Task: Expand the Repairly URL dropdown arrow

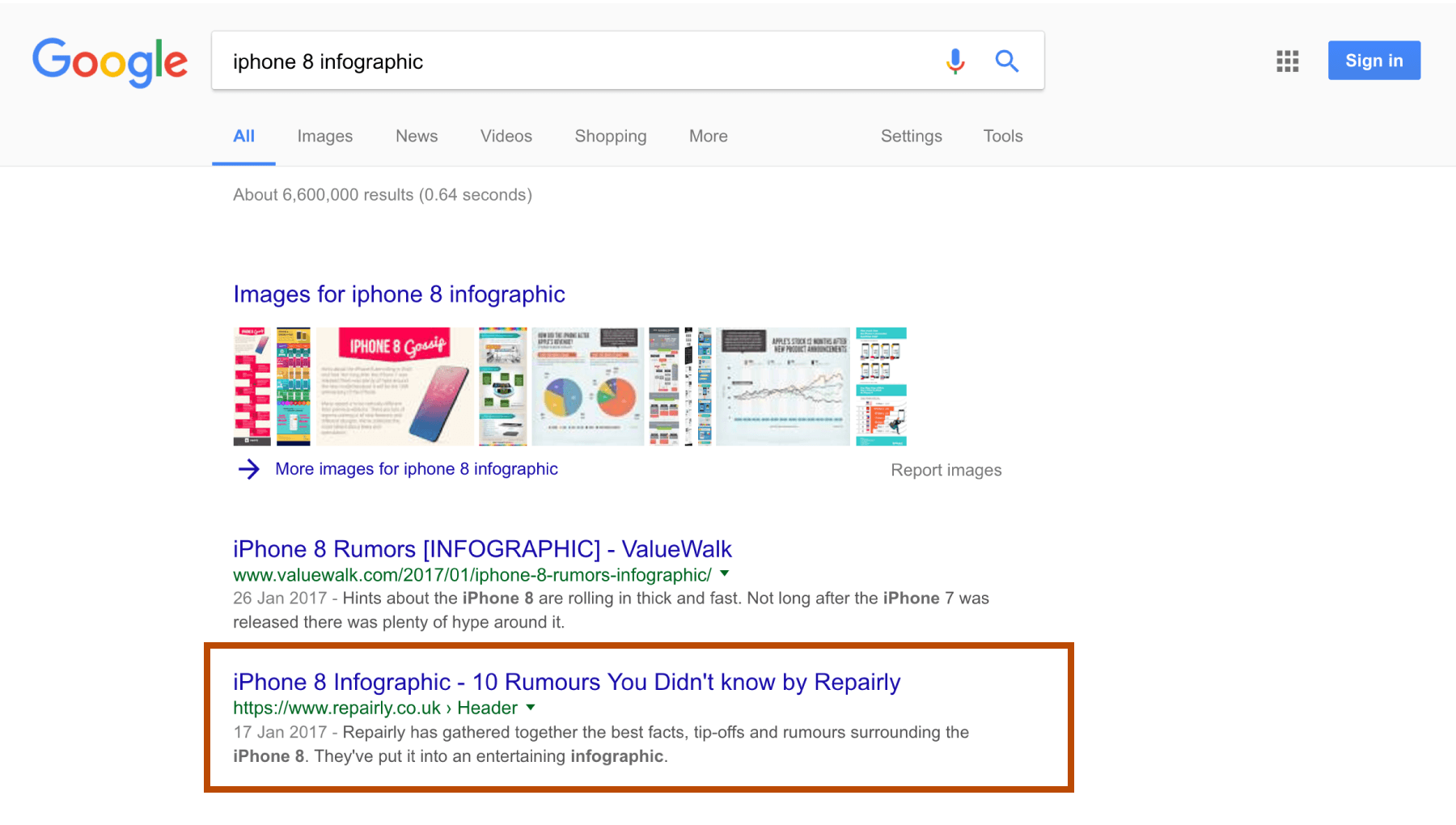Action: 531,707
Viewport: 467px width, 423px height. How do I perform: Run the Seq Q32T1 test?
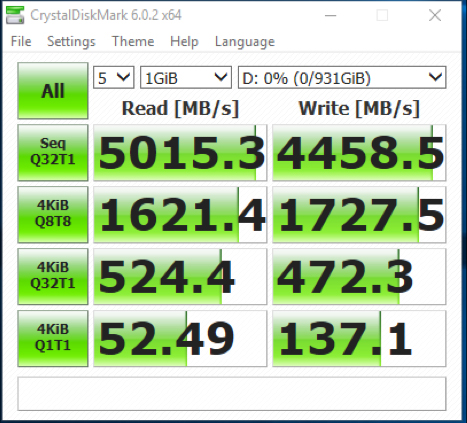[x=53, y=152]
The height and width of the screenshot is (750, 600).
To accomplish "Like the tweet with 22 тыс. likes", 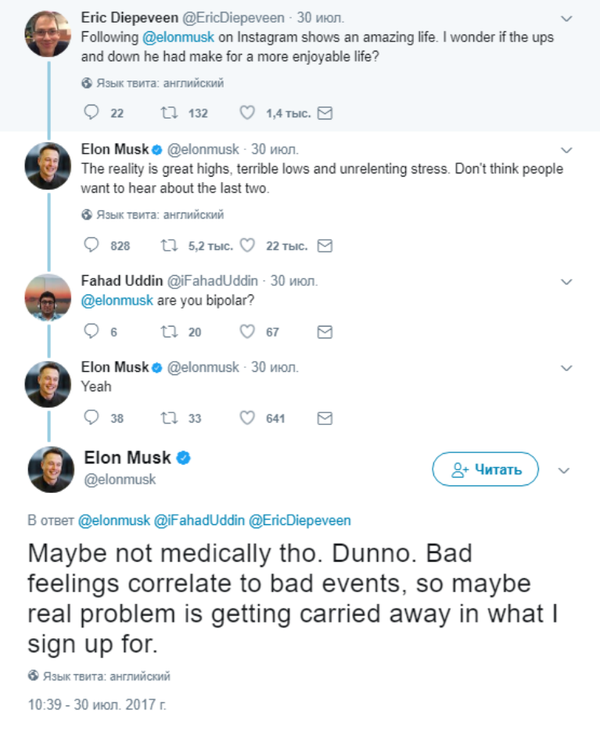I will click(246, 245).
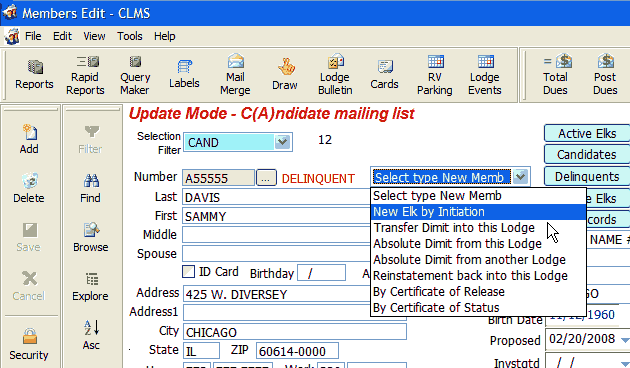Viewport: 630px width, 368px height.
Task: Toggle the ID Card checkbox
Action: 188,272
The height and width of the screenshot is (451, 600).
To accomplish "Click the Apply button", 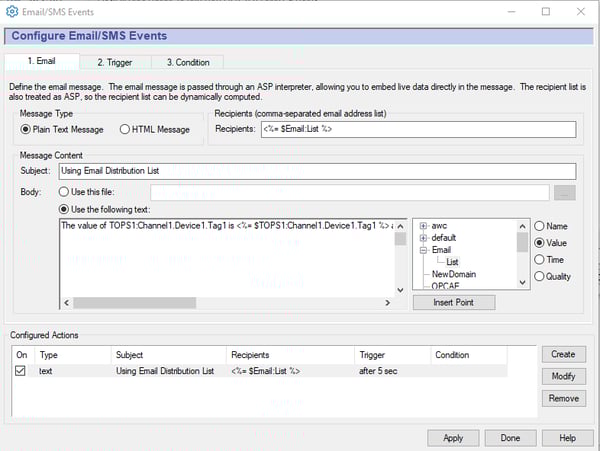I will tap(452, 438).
+ + + + +
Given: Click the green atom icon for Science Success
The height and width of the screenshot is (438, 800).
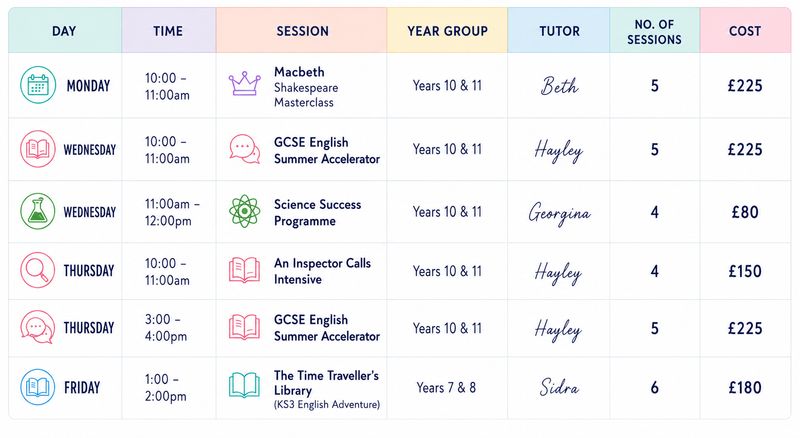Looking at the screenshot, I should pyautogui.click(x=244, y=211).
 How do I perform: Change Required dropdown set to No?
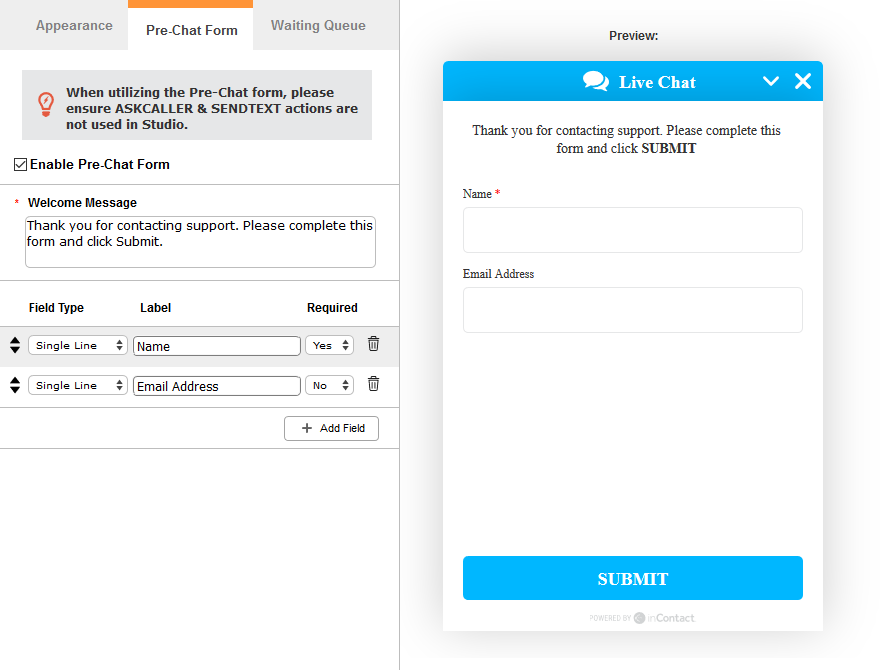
+ + + + +
→ ASSIGNED TASK
Quote the data above exactly from the line with "Given: Click the" to the line with "How do I perform: Change", both ends counted, and nothing else. Pictures don't go in.

→ EXERCISE RESULT
Given: Click the green atom icon for Science Success
The height and width of the screenshot is (438, 800).
Looking at the screenshot, I should pyautogui.click(x=244, y=211).
 How do I perform: Change Required dropdown set to No?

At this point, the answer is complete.